**Problem to work on:**
Would you please set down the lines of the data from the one containing "Image resolution: width=1223, height=2576." to the final line, exactly and only those?

Saved entries:
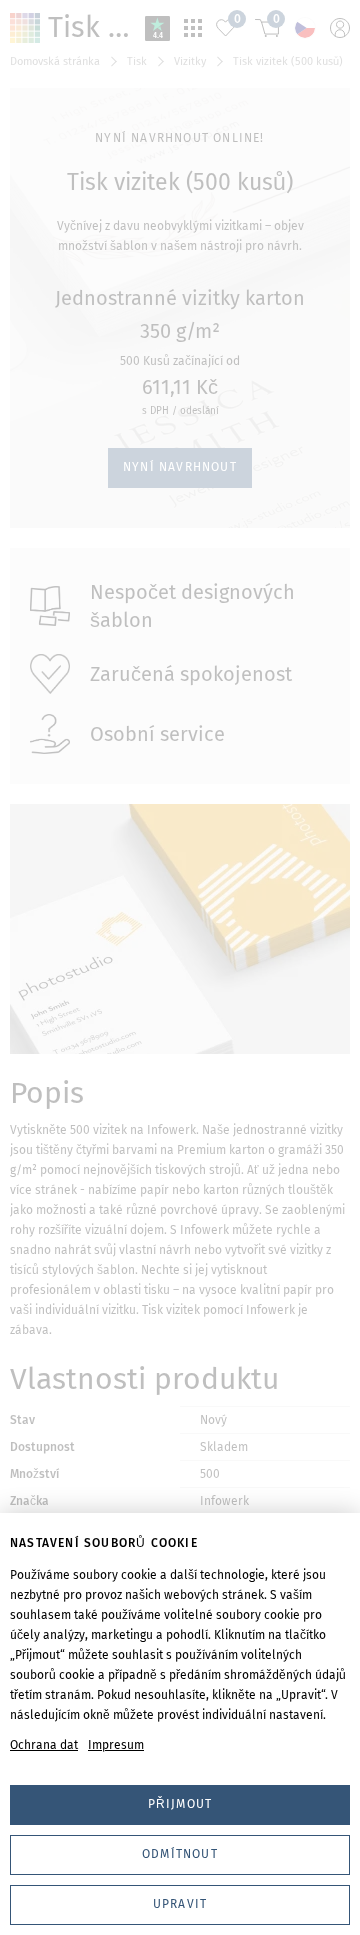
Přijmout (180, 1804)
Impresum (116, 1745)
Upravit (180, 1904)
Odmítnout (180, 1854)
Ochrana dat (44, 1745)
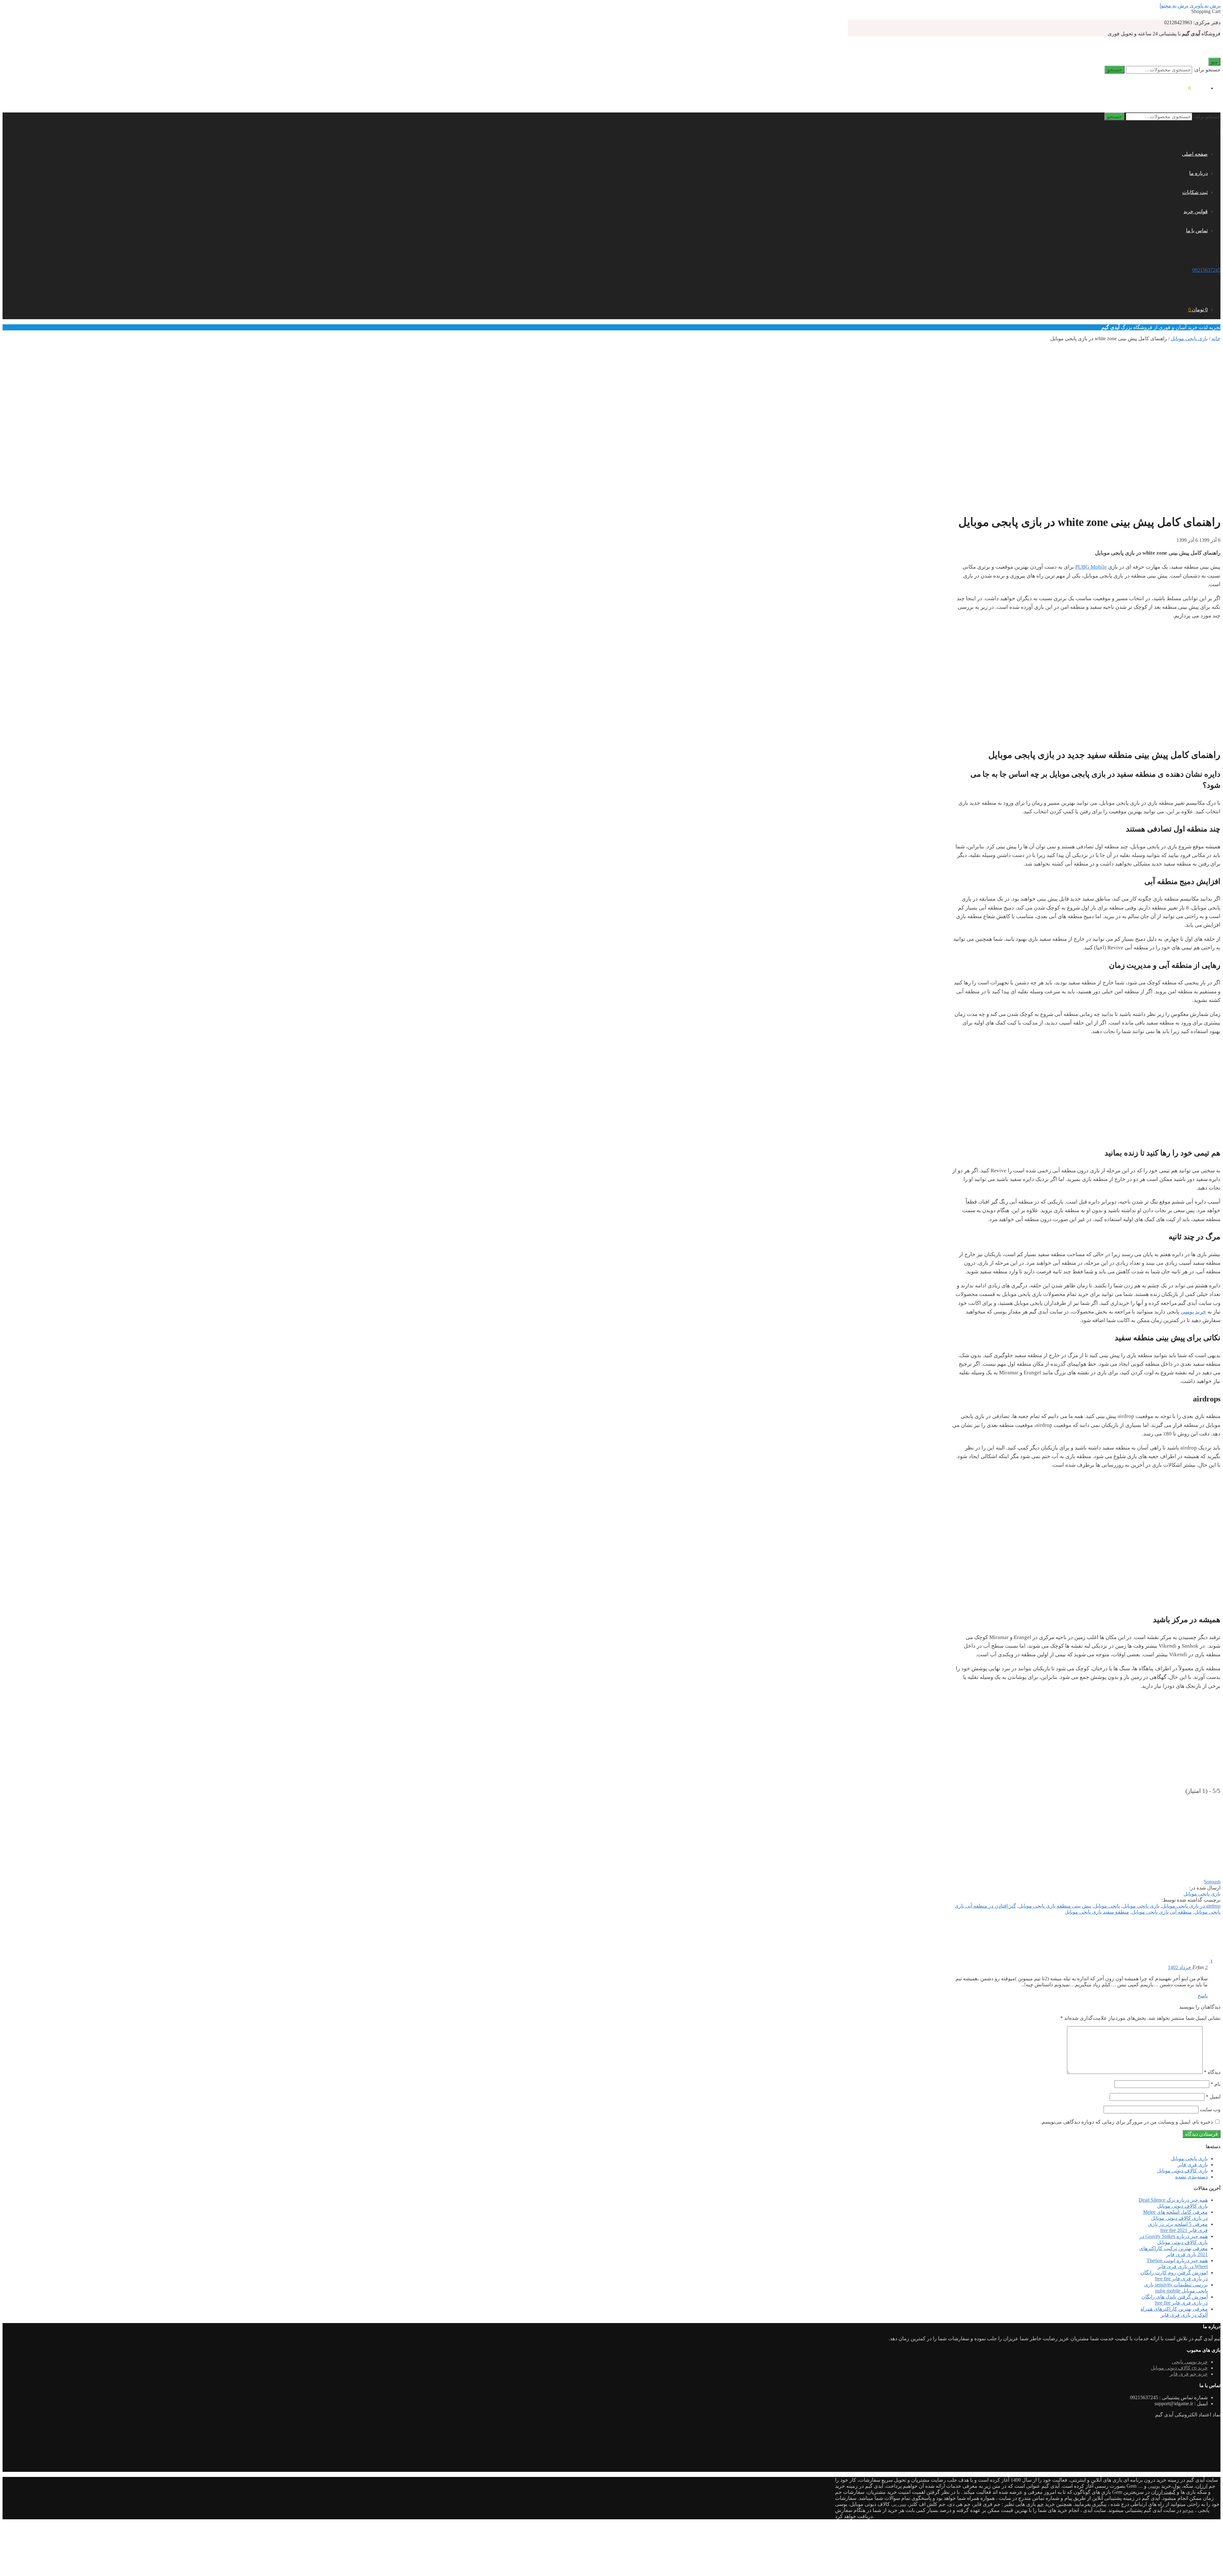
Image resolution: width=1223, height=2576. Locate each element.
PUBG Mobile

**Task solution:**
Image resolution: width=1223, height=2576. Locate each element.
PUBG Mobile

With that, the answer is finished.